Assigned task
Return each line of the entries that mentions the word "Given".

Working data
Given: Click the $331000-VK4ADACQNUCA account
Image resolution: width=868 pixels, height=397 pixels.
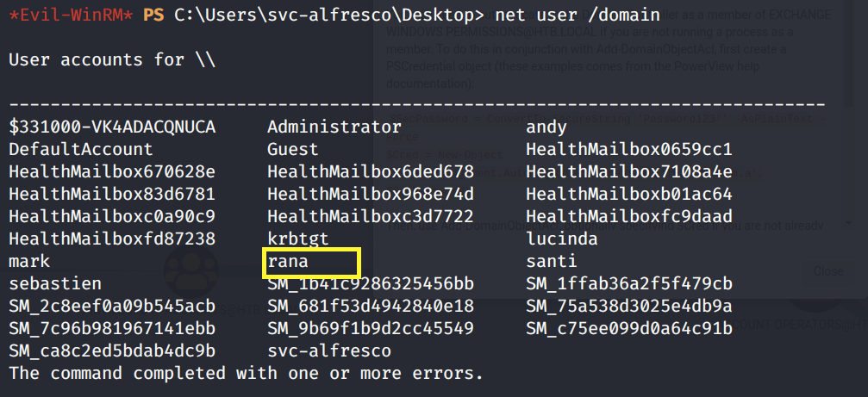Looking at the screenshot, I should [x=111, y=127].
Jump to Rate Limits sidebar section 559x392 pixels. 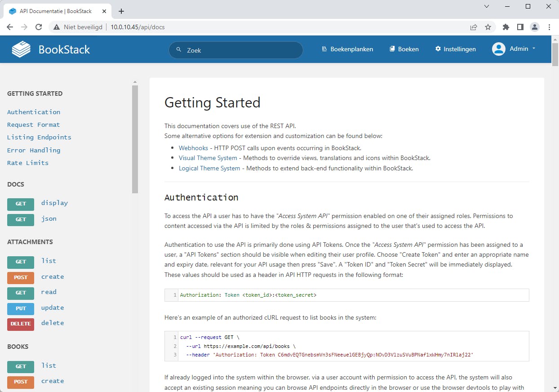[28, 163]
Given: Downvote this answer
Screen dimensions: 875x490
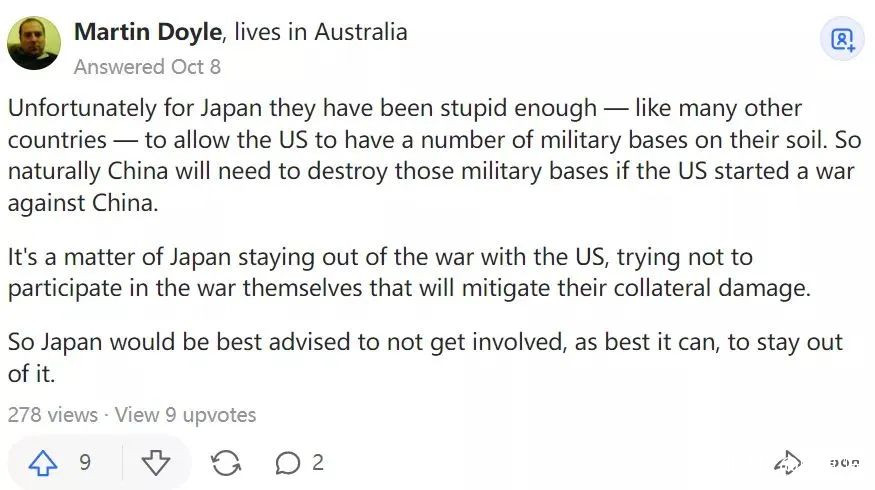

Response to this task
Given: Click the $331000-VK4ADACQNUCA account
Given: Downvote this answer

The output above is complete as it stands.